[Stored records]
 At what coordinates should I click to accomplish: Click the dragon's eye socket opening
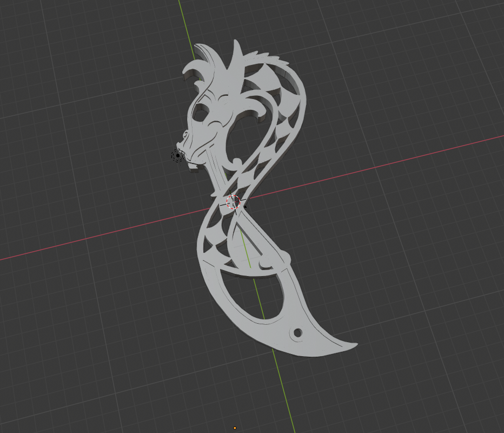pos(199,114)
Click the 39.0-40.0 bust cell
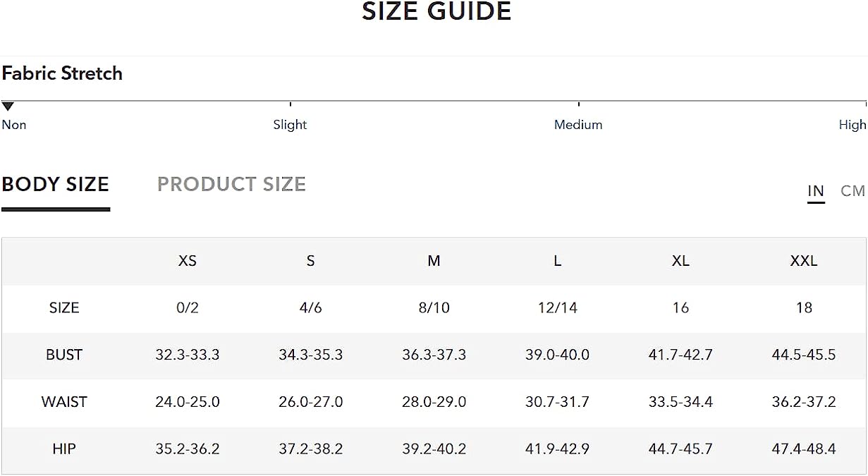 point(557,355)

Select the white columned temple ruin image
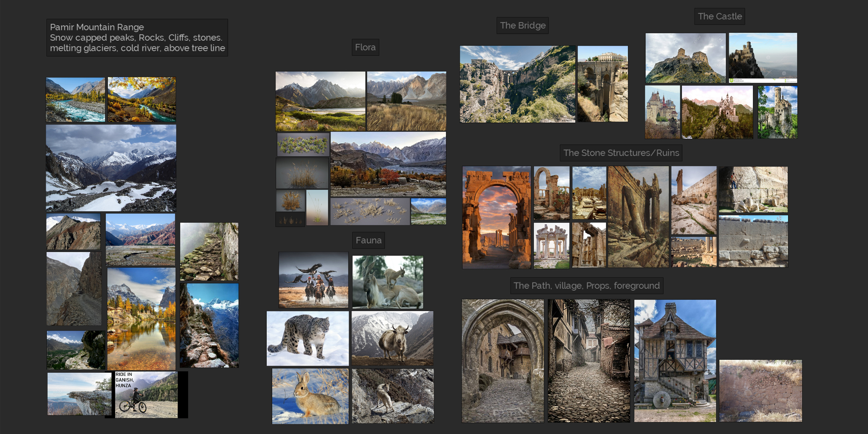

Your task: Return the data exactly as it stands, minus the pictures.

Response:
 At what coordinates should I click to accomplish: Click the dragon's eye socket opening
pos(199,114)
Click the 39.0-40.0 bust cell
 point(557,355)

Select the white columned temple ruin image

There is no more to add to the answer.